_Dataset content_:

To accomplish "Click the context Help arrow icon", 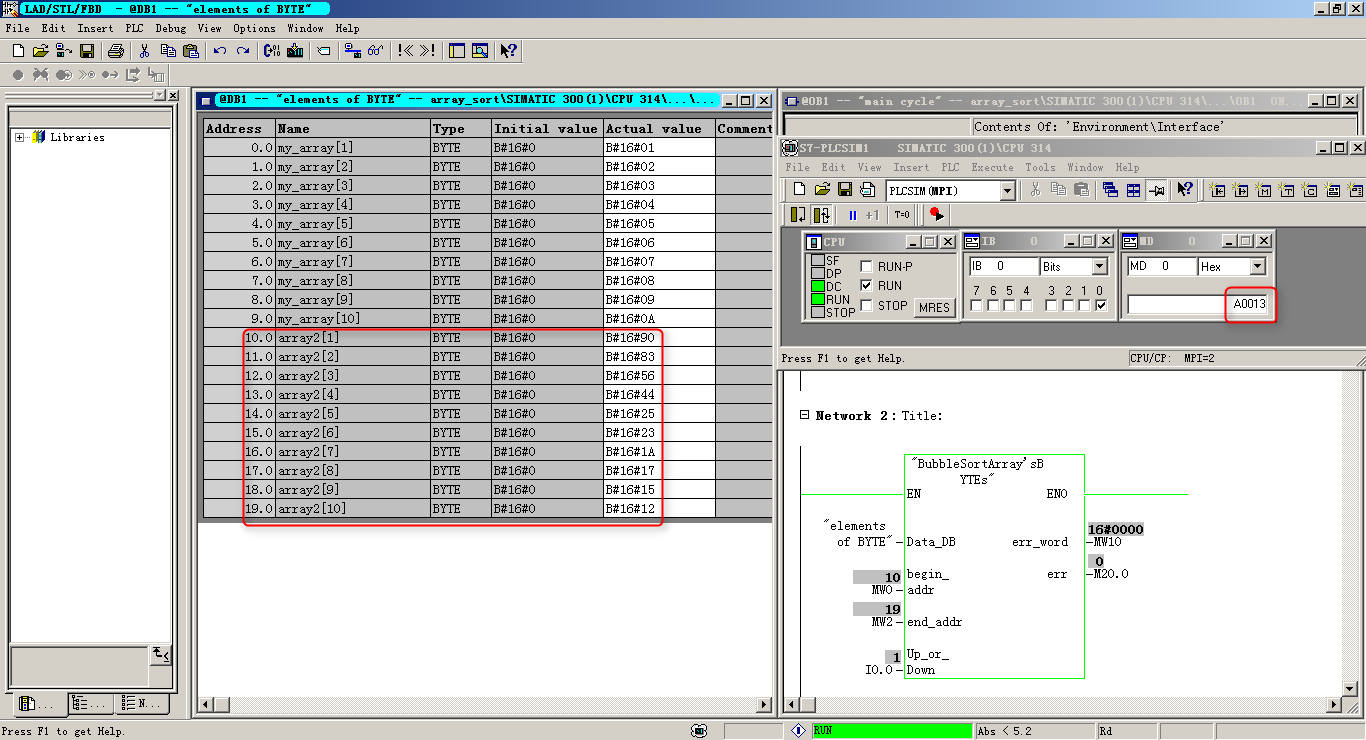I will coord(508,51).
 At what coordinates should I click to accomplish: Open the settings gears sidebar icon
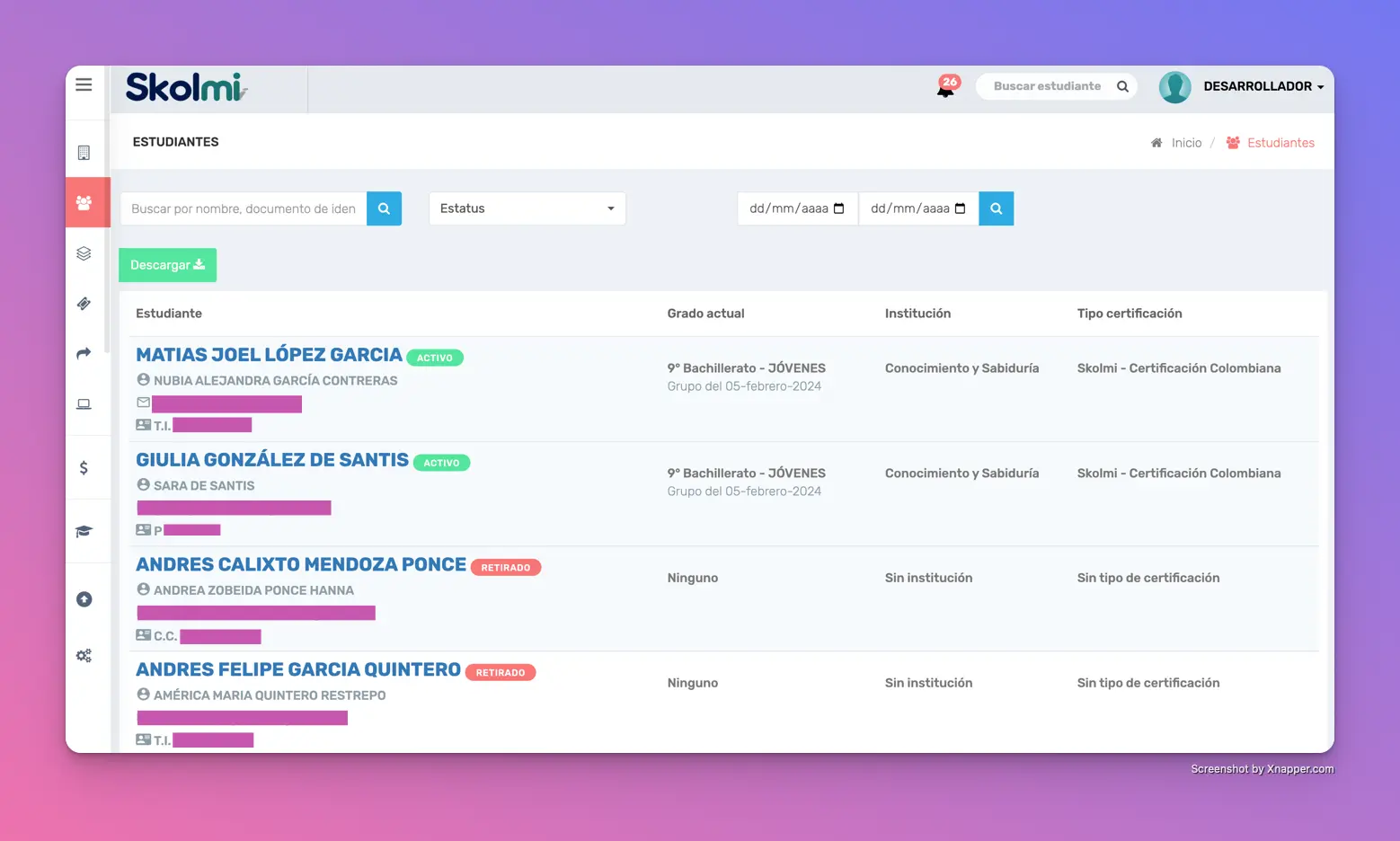(x=84, y=656)
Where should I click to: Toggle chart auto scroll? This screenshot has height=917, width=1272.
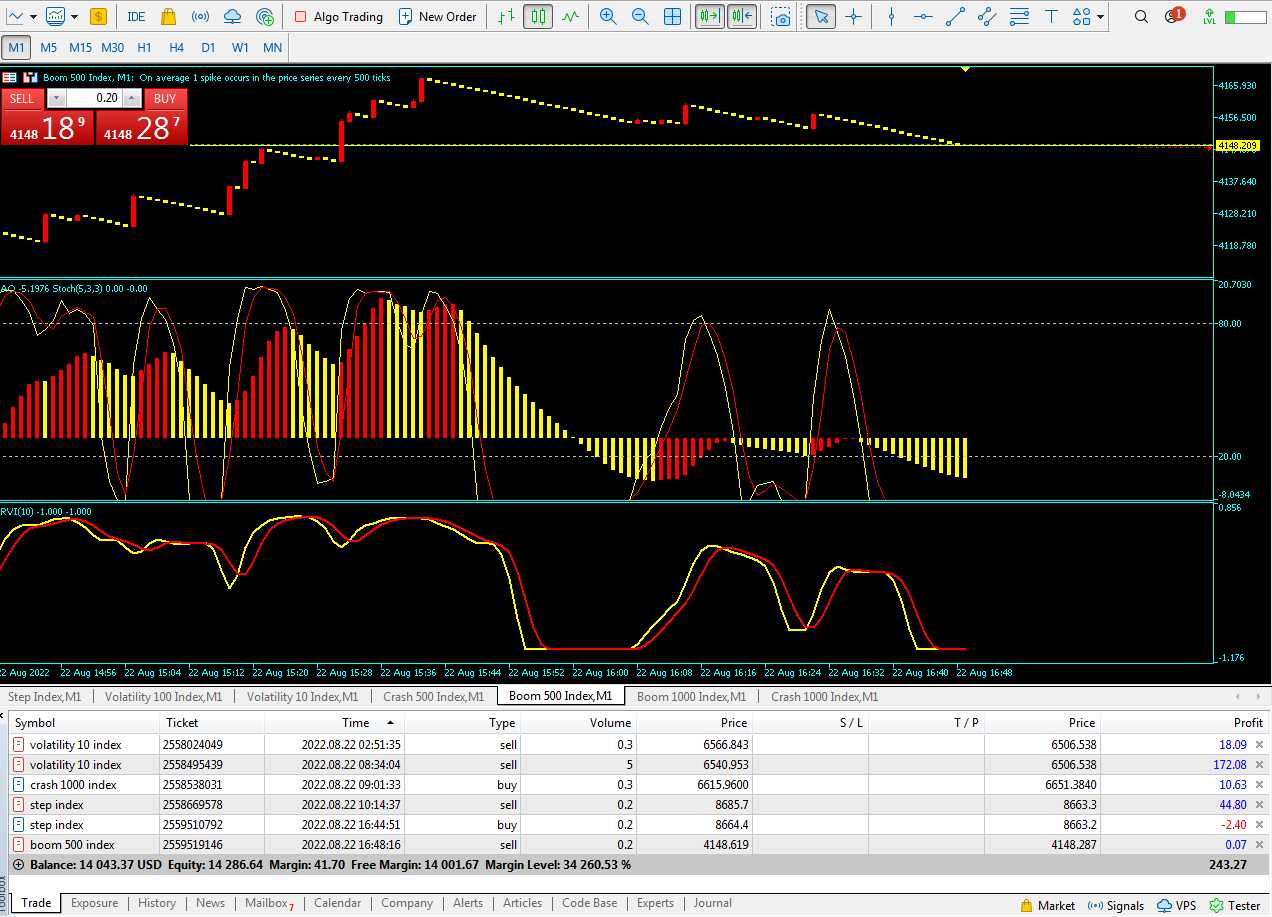[710, 16]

_Exercise aim_: Starting with the line containing "At what coordinates" and ending with the last line of the records above, write out each line exactly; no pictures.

_Output of the exercise_:
 At what coordinates should I click to accomplish: Open the settings gears sidebar icon
(x=84, y=656)
Where should I click to: Toggle chart auto scroll? This screenshot has height=917, width=1272.
[710, 16]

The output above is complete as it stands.